### DOCUMENT EXTRACT

# # # #

Elizabeth Warren Taps Corporate Attorney For Judicial Slot, Despite Calls For Professional Diversity

Elizabeth Warren Taps Corporate Attorney For Judicial Slot, Despite Calls For Professional Diversity
Sen. Elizabeth Warren, D-Mass., questions Treasury Secretary Jacob Lew as he testifies before the Senate Banking, Housing and Urban Affairs committee during a hearing to examine the Financial Stability Oversight Council annual report to Congress on Capitol Hill in Washington, Wednesday, June 25, 2014. (AP Photo/Charles Dharapak)
Sen. Elizabeth Warren, D-Mass., questions Treasury Secretary Jacob Lew as he testifies before the Senate Banking, Housing and Urban Affairs committee during a hearing to examine the Financial Stability Oversight Council annual report to Congress on Capitol Hill in Washington, Wednesday, June 25, 2014. (AP Photo/Charles Dharapak)

WASHINGTON -- Sen. Elizabeth Warren (D-Mass.) made a strong case earlier this year for the need for more professional diversity on the federal bench. The judiciary is stacked with corporate attorneys, she has said, and it's time to make room for judges with backgrounds representing the public interest.

"Power is becoming more and more concentrated on one side," she said in February. "Professional diversity is one way to insulate the courts from corporate capture."

But it appears Warren isn't taking her own advice.

The senator has recommended Allison Burroughs to the White House as a nominee for a Massachusetts federal court, according to a source close to the process, her first recommendation since making that speech. Burroughs, a partner at Nutter McClennen & Fish LLP, has spent much of her career as a corporate attorney or prosecutor. Her biography page highlights her representation of pharmaceutical companies and other white-collar clients, and notes that she co-authored “A Primer for Litigating Against the Massachusetts Securities Division," a division that enforces state laws prohibiting securities fraud.

# # # #

Stored data
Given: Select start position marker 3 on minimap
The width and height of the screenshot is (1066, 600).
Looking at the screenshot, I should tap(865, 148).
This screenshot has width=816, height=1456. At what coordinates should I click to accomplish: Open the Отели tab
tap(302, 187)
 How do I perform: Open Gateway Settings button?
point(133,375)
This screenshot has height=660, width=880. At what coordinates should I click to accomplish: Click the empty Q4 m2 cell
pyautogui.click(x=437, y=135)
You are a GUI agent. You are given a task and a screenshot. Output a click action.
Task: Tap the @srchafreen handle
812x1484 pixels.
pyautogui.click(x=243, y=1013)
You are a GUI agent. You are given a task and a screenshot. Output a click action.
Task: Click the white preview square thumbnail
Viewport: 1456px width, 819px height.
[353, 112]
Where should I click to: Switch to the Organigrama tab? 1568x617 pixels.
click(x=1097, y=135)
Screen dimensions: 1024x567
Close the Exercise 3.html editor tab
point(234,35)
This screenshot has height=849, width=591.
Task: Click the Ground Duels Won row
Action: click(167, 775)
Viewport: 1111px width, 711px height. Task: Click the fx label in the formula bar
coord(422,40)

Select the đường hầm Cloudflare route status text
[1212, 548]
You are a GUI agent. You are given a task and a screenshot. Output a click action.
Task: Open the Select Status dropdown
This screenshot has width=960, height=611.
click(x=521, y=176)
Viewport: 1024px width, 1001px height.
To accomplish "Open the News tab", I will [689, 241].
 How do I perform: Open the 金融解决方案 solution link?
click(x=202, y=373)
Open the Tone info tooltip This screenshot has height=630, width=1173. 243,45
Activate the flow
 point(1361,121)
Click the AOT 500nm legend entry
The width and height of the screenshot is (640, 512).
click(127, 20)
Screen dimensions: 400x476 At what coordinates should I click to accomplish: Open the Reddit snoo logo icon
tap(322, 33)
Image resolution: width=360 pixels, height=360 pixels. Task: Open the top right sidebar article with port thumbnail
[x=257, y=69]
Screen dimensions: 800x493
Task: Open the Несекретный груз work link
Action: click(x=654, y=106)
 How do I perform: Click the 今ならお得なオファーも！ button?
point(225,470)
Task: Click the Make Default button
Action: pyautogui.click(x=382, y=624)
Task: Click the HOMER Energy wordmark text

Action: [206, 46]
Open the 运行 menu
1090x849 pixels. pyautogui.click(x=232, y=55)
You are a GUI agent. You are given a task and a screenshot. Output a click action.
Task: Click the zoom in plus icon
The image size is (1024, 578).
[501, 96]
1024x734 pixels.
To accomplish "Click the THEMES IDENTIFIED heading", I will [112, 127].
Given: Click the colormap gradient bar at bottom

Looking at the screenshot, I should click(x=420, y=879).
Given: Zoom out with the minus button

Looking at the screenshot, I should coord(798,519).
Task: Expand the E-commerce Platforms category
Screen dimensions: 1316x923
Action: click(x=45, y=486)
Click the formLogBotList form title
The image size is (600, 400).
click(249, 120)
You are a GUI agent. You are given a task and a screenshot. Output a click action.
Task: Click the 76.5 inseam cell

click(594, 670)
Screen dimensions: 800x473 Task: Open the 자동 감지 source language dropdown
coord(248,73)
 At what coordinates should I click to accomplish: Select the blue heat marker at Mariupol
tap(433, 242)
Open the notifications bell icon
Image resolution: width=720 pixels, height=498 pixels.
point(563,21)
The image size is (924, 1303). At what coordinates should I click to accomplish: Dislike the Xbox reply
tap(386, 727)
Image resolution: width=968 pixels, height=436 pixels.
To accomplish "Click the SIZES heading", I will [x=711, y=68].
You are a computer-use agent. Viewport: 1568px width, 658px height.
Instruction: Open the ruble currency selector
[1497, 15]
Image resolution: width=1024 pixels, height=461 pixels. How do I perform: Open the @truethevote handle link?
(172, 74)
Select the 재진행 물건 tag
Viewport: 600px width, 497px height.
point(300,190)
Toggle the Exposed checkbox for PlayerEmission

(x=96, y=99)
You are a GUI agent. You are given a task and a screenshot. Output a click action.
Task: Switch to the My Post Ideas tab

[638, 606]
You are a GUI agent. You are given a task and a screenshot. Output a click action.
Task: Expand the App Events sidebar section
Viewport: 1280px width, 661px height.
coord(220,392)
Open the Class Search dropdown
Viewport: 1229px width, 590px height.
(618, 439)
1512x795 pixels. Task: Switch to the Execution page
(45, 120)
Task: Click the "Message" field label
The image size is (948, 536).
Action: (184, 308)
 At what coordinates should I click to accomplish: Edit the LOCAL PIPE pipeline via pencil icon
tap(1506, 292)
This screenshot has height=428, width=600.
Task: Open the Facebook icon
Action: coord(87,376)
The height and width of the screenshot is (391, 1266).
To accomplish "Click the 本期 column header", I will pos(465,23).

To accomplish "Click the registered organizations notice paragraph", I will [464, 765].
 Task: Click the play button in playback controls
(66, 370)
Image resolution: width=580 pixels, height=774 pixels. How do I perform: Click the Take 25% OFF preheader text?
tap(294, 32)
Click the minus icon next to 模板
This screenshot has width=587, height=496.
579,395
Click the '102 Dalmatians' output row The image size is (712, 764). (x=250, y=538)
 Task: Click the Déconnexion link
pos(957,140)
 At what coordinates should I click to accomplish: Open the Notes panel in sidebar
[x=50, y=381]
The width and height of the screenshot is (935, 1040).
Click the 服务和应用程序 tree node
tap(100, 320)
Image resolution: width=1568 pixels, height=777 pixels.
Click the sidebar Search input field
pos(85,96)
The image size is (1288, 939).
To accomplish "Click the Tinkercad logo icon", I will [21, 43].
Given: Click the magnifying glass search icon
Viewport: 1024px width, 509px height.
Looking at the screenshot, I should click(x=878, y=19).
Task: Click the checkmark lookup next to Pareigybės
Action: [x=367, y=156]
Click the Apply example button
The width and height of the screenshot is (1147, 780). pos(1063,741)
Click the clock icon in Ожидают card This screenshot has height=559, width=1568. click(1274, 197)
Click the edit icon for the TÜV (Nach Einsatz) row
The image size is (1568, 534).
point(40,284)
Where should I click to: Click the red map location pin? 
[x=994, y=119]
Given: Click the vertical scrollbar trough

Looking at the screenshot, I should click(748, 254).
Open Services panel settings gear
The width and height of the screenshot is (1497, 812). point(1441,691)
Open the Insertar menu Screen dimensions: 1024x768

# # # #

### WORK INSTRUCTION
In the article about Elizabeth Warren's judicial recommendation above, copy the passage from "WASHINGTON -- Sen." to "her own advice.", swapping "courts" for "tribunals".

### ANSWER FOR THE TASK
WASHINGTON -- Sen. Elizabeth Warren (D-Mass.) made a strong case earlier this year for the need for more professional diversity on the federal bench. The judiciary is stacked with corporate attorneys, she has said, and it's time to make room for judges with backgrounds representing the public interest.

"Power is becoming more and more concentrated on one side," she said in February. "Professional diversity is one way to insulate the tribunals from corporate capture."

But it appears Warren isn't taking her own advice.